Static electricity prickles the skin inside the ear as it crackles and ripples through the opening moments of Cheryl E. Leonard’s captivating new album on mappa, Schism. The title track continues like a tour through an alien landscape where flora and technology mix together, creating something new and unheard. Electronic rain rolls across the hum, distant birds singing a forlorn song while synthetic hollow sounds emerge from beneath the dirt and bellow across the wind. This music is tactile, there to hold and touch. Salty ocean scents emanate from buried glass jars, gently shaken to wake up the senses. Yet, this is not music behind glass; it exists in the open spaces beneath firecracker skies.

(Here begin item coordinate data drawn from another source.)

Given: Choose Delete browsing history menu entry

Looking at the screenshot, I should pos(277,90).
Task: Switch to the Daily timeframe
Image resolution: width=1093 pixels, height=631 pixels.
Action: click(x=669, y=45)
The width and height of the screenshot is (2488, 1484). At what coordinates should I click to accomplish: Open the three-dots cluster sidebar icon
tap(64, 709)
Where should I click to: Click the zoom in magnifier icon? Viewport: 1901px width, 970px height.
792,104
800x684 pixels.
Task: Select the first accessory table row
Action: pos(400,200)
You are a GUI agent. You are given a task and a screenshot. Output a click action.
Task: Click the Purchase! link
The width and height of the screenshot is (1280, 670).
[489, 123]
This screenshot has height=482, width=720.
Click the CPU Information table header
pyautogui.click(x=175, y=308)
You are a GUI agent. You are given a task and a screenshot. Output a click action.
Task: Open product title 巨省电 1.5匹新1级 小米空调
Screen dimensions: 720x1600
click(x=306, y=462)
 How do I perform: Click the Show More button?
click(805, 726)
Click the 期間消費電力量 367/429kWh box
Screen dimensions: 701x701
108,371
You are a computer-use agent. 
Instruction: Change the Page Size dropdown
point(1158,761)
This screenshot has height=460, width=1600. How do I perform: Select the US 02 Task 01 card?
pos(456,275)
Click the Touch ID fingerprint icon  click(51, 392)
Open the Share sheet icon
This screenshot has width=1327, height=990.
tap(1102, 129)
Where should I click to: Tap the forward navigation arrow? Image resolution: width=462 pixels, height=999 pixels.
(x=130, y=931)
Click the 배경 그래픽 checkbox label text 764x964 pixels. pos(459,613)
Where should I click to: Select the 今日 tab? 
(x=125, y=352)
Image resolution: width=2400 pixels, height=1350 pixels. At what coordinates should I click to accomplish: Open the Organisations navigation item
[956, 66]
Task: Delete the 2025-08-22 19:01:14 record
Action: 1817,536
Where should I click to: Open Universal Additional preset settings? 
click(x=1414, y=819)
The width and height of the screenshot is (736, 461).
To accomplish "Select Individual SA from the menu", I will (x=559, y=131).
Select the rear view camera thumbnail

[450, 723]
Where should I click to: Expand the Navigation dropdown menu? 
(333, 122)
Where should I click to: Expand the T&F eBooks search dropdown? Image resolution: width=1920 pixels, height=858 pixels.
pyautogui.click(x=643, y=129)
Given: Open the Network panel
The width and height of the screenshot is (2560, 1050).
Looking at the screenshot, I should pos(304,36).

Leonard continually blurs the line between the synthetic and the real. Aural canyons rise out of voltaic dust. “Eremozoic” resonates inside a cylinder, atmospheric sounds a metallic howl etching shapes on rock, reminders that life exists outside the looking glass. Boxed in, trapped by invisible boundaries as water sloshes just out of reach; a beckoning to escape and get back into the world. Leonard stitches together the disparate sonic elements to create something introspective and moving.
The two pieces on Schism hint at life outside these current confines and highlight all that’s been missed during the last year. Beyond, though, is a blacker hole that promises to swallow the world whole without action, and in these tonal pathways is an attempt to shake the slumber from our eyes. Schism is a moving treasure.